But I also think that if a maintainer asks you to jump before submitting a PR, you politely ask, “how high?”
But I also think that if a maintainer asks you to jump before submitting a PR, you politely ask, “how high?”
Unreviewed generated PRs can still be helpful starting points for further LLM work if they achieve desired results. But close reading with consideration of authorial intent, giving detailed comments, and asking questions from someone who didn't write or read the code is a waste of your time.
That's why we need to know if a contribution was generated or not.
Any contributor who was shown to post provably untested patches used to lose credibility. And now we're talking about accommodating people who don't even understand how the patch is supposed to work?
Example where this kind of contribution was accepted and valuable, inside this ghostty project https://x.com/mitchellh/status/1957930725996654718
It would be nice if they did, in fact, say they didn't know. But more often they just waste your time making their chatbot argue with you. And the chatbots are outrageous gaslighters.
All big OSS projects have had the occasional bullshitter/gaslighter show up. But LLMs have increased the incidence level of these sorts of contributors by many orders of magnitude-- I consider it an open question if open-public-contribution opensource is viable in the world post LLM.
It takes attempts, verifying the result behaves as desired, and iterative prompting to adjust. And it takes a lot of time to wait on agents in between those steps (this work isn’t a one shot response). You’re being reductive.
I have no clue in ghostty but I've seen plenty of stuff that doesn't compile much less pass tests. And I assert there is nothing but negative value in such "contributions".
If real effort went into it, then maybe there is value-- though it's not clear to me: When a project regular does the same work then at least they know the process. Like if there is some big PR moving things around at least the author knows that it's unlikely to slip in a backdoor. Once the change is reduced to some huge diff, it's much harder to gain this confidence.
In some projects direct PRs for programmatic mass renames and such have been prohibited in favor of requiring submission of the script that produces the change, because its easier to review the script carefully. The same may be necessary for AI.
Having the original prompts (in sequence and across potentially multiple models) can be valuable but is not necessarily useful in replicating the results because of the slot machine nature of it
Sure though I believe few commenters care much about ghostty specifically and are primarily discussing the policy abstractly!
> because of the slot machine nature of it
One could use deterministically sampled LLMs with exact integer arithmetic... There is nothing fundamental preventing it from being completely reproducible.
Everyone promoting LLMs, especially on HN, claim that they're expertly using them by using artisanal prompts and carefully examining the output but.. I'm honestly skeptical. Sure, some people are doing that (I do it from time to time). But I've seen enough slop to think that more people are throwing around code that they barely understand than these advocates care to admit .
Those same people will swear that they did due diligence, but why would they admit otherwise? And do they even know what proper due diligence is? And would they still be getting their mythical 30%-50% productivity boost if they were actually doing what they claimed they were doing?
And that is a problem.
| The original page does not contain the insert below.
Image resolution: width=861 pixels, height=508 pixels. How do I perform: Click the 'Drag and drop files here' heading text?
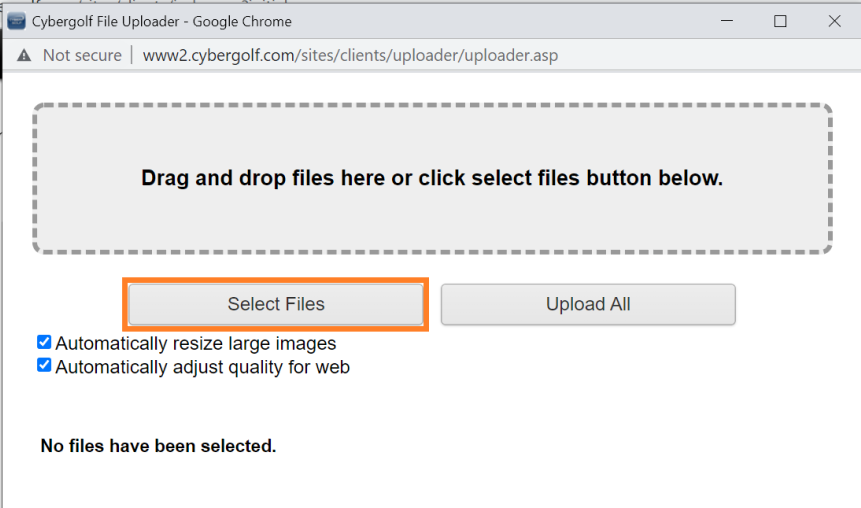432,178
I cannot have a productive code review with someone that does not even understand what their code is actually doing, much less trade offs that were made in an implementation (because they did not consider any trade offs at all and just took what the LLM produced). If they can't have a conversation about the code at all because they didn't bother to read or understand anything about it, then theres nothing I can do except close the PR and tell them to actually do the work this time.
Besides, the output of an LLM is not really any more trustworthy (even if reproducible) than the contribution of an anonymous actor. Both require review of outputs. Reproducibility of output from prompt doesn't mean that the output followed a traceable logic such that you can skip a full manual code review as with your mass renaming example. LLMs produce antagonistic output from innocuous prompting from time to time, too.